Emergency Medicine: All Areas
Emergency Medicine 7
Aaron Donoghue, MD, MSCE (he/him/his)
Associate Professor of Critical Care and Pediatrics
Perelman School of Medicine at the University of Pennsylvania
Philadelphia, Pennsylvania, United States
Tracheal intubation (TI) is a fundamental procedure in acute care. Traditional instruction in laryngoscopy recommends the use of straight blades (SB) to lift the epiglottis in younger children and curved blades (CB) in the vallecula in older children. Clinical data supporting these approaches is lacking.
Objective:
To determine the impact of laryngoscope blade tip position on procedural outcomes during pediatric TI.
Design/Methods:
Prospective observational study in the emergency department (ED) and pediatric intensive care unit (PICU) of a children’s hospital. Children undergoing TI using a video laryngoscope (VL) with recorded images available for review were eligible for inclusion. Data collected during each TI attempt included patient (age, indication for TI, difficult airway features), provider (training level), and technical aspects (use of indirect visualization via VL), and outcomes.

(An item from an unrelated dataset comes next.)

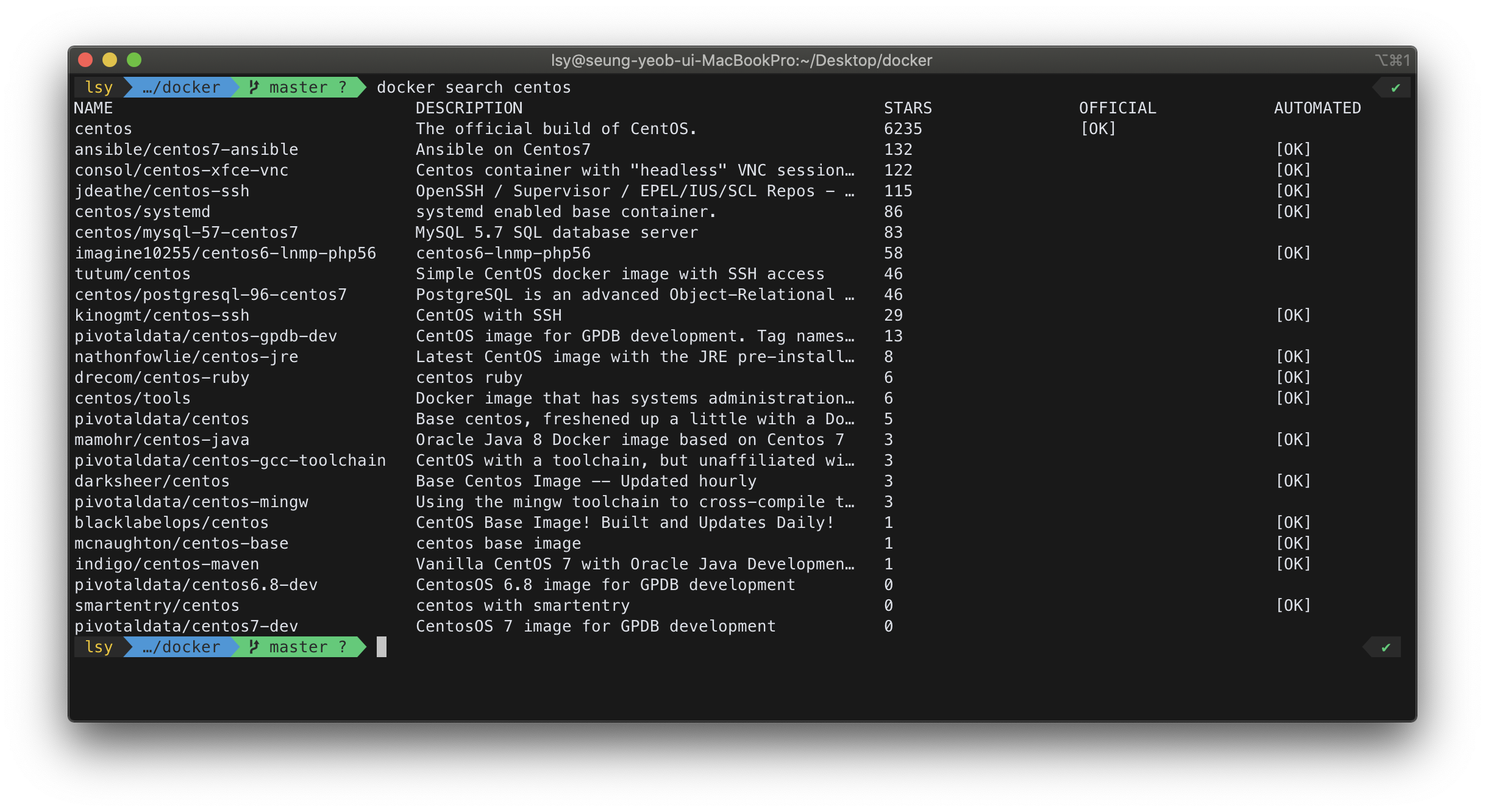
Task: Click the AUTOMATED column header
Action: [x=1317, y=108]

Each TI attempt was independently reviewed, and blade tip position was dichotomously categorized as ‘in the vallecula’ or ‘under the epiglottis.’ TI success was defined as observation of the tube entering the trachea. Laryngoscopy duration was defined as the total time from blade insertion to blade removal. Univariate analysis between blade tip position and TI outcome was performed by χ2 testing for dichotomous variables and nonparametric methods for continuous variables. Multivariable logistic regression was used to determine the independent association between blade tip position (vallecula vs. epiglottis) and TI success while controlling for relevant confounders.
Results:
191 intubation attempts were analyzed. First attempt success was 76%. All attempts in infants were made using SB (n=49); in older children, CB were used in 91/142 (64%). Blade tip position was in the vallecula for 65/92 (72%) attempts with CB and 49/99 (50%) with SB. There was no univariate association between blade tip position and patient or procedural factors. TI attempts with blade in vallecula were more successful than attempts with the blade under epiglottis (85% vs. 65%, p< 0.001). Laryngoscopy duration was shorter for TI attempts with blade in vallecula (43 sec vs. 54 sec, p< 0.001). On multivariate analysis controlling for patient age and blade type, blade in vallecula was independently associated with TI success (aOR 2.7, 95% CI 1.2 – 6.0).
Conclusion(s):
During pediatric TI, laryngoscope blade tip position in the vallecula was associated with increased success when compared with placement under the epiglottis. Future research should identify patient groups for whom specific blade placement technique optimizes outcomes.